Criminal Liability for Violating the Fair Credit Reporting Act’s Privacy Protections
The advisory opinion outlines some of the criminal liability provisions in the Fair Credit Reporting Act. Covered entities can face criminal liability for obtaining a background report on an individual under false pretenses or by providing a background report to an unauthorized individual. For example, Section 620 of the Fair Credit Reporting Act imposes criminal liability on any officer or employee of a consumer reporting agency who knowingly and willfully provides information concerning an individual from the agency’s files to an unauthorized person. Violators can face criminal penalties and imprisonment.
The CFPB will continue to take steps to ensure credit reporting companies and other relevant entities adhere to the Fair Credit Reporting Act and other consumer financial protection laws. In addition to some of the steps already mentioned, the CFPB has:
- Highlighted the experiences of military families with medical billing, credit reporting, and debt collection. The CFPB’s report showed that nationwide credit reporting companies are failing to correct mistakes and inaccuracies, fueled by allegedly unpaid medical bills, on servicemembers’ credit reports.
- Spotlighted medical billing challenges faced by millions of American consumers. The CFPB’s report found that many consumers reported their credit reports being used as weapons to force payments of allegedly unpaid medical bills and that the bills are surreptitiously and unlawfully placed on their credit reports.
- Identified credit reporting companies the public can hold accountable. The CFPB released its annual list of credit reporting companies. Using the list, people can exercise their right to see what personal information these companies have, dispute inaccuracies, and take action if a firm is violating the Fair Credit Reporting Act.
- Issued a bulletin to prevent unlawful medical debt collection and credit reporting. The bulletin states that the accuracy and dispute obligations imposed by the Fair Credit Reporting Act apply with respect to debts stemming from charges that exceed the amount permitted by the No Surprises Act.
- Took action to stop the false identification of consumers by background screeners. The advisory opinion affirmed that credit reporting companies and tenant and employment screening companies are violating the Fair Credit Reporting Act if they engage in shoddy name-only matching procedures.

- TASK TO COMPLETE:
For each statement, say yes or no to whether the passage on criminal liability under the Fair Credit Reporting Act supports it, and quote the words from the passage that decide it: (a) Section 620 makes an officer or employee of a consumer reporting agency criminally liable for knowingly and willfully giving information from the agency's files to an unauthorized person. (b) The CFPB puts out its list of credit reporting companies every two years. (c) The advisory opinion found that screening companies may rely on name-only matching.

- DATA TO EXAMINE:
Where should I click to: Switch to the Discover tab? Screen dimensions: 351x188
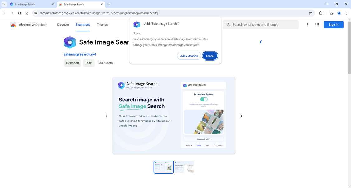[x=63, y=25]
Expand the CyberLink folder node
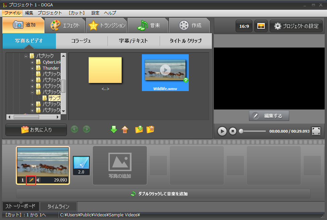 click(x=32, y=62)
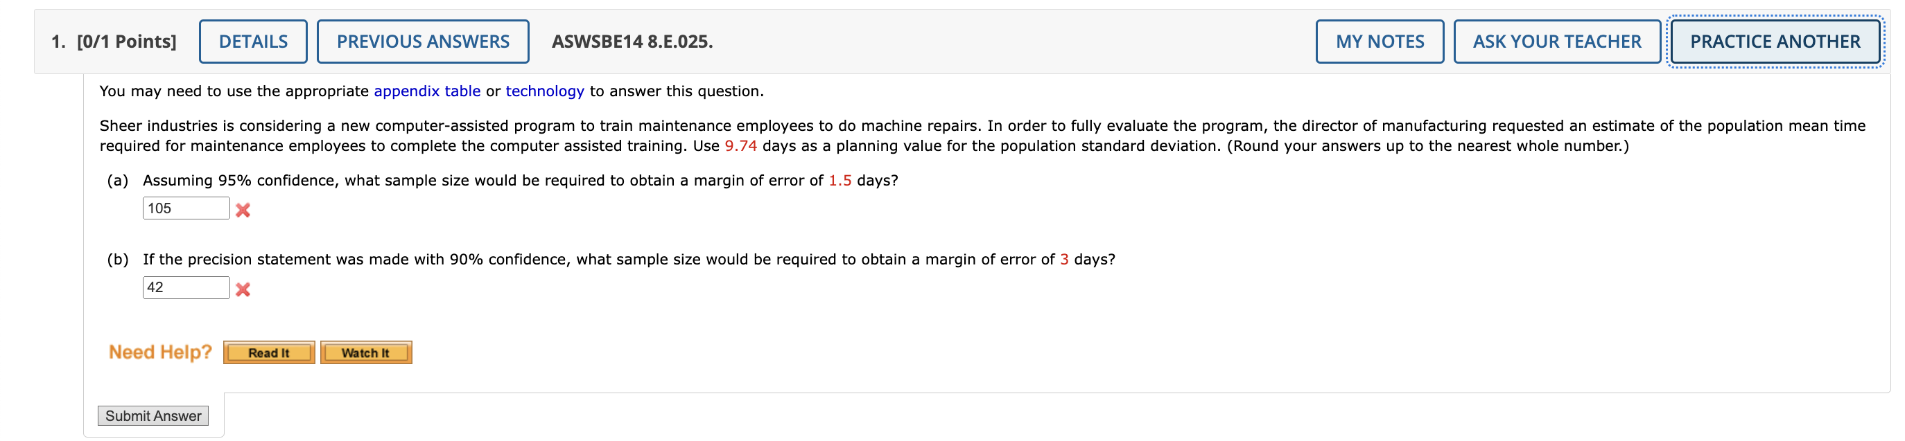1905x441 pixels.
Task: Open the technology link
Action: pos(544,91)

- WRITTEN ANSWER:
(a) Yes: "Section 620 of the Fair Credit Reporting Act imposes criminal liability on any officer or employee of a consumer reporting agency who knowingly and willfully provides information concerning an individual from the agency’s files to an unauthorized person."
(b) No: "The CFPB released its annual list of credit reporting companies."
(c) No: "credit reporting companies and tenant and employment screening companies are violating the Fair Credit Reporting Act if they engage in shoddy name-only matching procedures."